Housing Market in Singapore

From the IMF’s latest report on Singapore:

“Driven by strong demand, the private residential housing market runs the risk of diverging further from fundamentals, while commercial real estate is recovering following a few slow years due to the pandemic. House price inflation exceeding pre-COVID trends reflects strong dwelling demand driven by a shift to working from home, changes in domestic household formation with more single home households, increase in foreign demand, low real lending rates and constrained supply exacerbated by the pandemic. Some moderation in price growth occurred during the first quarter of 2022 (…). At close to 90 percent, Singapore already has one of the highest home ownership rates, implying that housing demand is principally being driven by non-residents and resident search for yield activity.

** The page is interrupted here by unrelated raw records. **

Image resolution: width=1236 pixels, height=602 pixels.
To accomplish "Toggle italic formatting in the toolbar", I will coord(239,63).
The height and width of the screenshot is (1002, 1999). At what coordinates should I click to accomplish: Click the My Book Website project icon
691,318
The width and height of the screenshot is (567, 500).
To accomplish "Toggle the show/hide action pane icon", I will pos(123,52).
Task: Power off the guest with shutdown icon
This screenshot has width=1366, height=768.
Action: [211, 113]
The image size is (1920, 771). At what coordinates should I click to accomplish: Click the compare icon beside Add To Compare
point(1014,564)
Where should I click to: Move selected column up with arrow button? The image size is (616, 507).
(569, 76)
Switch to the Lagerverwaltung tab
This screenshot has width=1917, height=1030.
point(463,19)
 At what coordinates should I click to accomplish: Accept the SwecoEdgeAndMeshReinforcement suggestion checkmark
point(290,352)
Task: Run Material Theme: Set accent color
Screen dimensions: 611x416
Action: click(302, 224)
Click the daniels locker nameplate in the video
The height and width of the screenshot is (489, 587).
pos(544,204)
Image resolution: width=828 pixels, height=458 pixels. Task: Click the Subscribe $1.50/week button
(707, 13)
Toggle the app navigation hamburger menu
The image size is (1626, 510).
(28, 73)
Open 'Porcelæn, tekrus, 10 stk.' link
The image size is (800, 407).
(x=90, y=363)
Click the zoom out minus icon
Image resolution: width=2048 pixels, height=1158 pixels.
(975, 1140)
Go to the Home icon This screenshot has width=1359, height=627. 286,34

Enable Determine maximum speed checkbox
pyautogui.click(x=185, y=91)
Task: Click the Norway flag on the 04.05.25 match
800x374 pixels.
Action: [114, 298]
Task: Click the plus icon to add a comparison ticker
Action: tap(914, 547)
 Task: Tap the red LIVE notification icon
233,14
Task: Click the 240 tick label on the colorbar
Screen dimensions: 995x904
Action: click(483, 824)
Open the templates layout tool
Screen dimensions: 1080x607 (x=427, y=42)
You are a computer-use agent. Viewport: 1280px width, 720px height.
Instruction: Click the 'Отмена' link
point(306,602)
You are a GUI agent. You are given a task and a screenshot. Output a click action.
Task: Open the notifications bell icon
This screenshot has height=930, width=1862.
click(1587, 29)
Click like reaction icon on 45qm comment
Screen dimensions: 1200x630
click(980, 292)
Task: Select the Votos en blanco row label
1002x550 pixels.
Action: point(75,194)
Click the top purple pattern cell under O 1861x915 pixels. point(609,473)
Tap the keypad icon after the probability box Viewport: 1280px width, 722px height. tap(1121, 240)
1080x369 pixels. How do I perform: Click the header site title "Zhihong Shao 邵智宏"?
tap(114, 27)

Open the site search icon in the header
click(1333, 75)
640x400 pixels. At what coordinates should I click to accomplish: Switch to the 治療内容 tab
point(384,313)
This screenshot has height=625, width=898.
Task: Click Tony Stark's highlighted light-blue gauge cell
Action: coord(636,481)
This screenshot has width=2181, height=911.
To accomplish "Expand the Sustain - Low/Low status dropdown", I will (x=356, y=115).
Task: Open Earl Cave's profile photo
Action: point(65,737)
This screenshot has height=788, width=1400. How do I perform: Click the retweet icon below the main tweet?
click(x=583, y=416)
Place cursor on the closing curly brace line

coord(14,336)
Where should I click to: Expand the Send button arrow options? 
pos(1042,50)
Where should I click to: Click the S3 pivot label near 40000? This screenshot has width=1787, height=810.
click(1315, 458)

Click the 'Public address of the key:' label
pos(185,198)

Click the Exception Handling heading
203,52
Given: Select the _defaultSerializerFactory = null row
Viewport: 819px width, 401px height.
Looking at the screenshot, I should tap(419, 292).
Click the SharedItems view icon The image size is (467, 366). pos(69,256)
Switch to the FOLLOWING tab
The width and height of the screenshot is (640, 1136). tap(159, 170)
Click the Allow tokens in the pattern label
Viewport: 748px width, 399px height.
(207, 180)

Staff analysis suggests that private residential house prices are currently above long-term fundamentals. 13,14 Following a sharp decline in prices in 2020, commercial real estate showed signs of recovery in 2021, with prime office rents rising. However, prices in this segment remain below their pre-pandemic levels.

The authorities recently tightened macroprudential measures to cool buoyancy in private and public residential real estate markets, complemented by supply-side measures. Systemic risk is elevated but centered mostly in private residential real estate markets, with key macro-financial transmission channels operating through: (i) an elevated level of household debt, which peaked at 71 percent of GDP during the pandemic, about three quarters of which is secured against real estate; (ii) a high share of mortgages with fixed rates for 3 years or less before transitioning to floating rates; (iii) strong foreign demand sustaining private residential valuations; and (iv) property market related loans representing a third of banks’ total loans by end-2021. Stable average LTV and DS ratios, normally based on conservative interest rate assumptions, are mitigating factors. Recent measures to moderate residential property prices included (i) raising the Additional Buyer’s Stamp Duty (ABSD) rates (text table), (ii) tightening the total debt servicing ratio (TDSR) from 60 to 55 percent, and (iii) tightening the loan to value (LTV) limit for loans from HDB from 90 to 85 percent to encourage greater financial prudence. Based on MAS’ estimates, the resident credit-to-GDP gap was 10.6 percent in Q1 2021 but has since moderated to 0 percent. The authorities have also issued advisories urging prudence in new loan origination, particularly for property purchases. These and other measures complement plans to raise the supply of public and private housing with the Housing and Development Board targeting to raise public flat supply by 35 percent in 2022 and 2023.”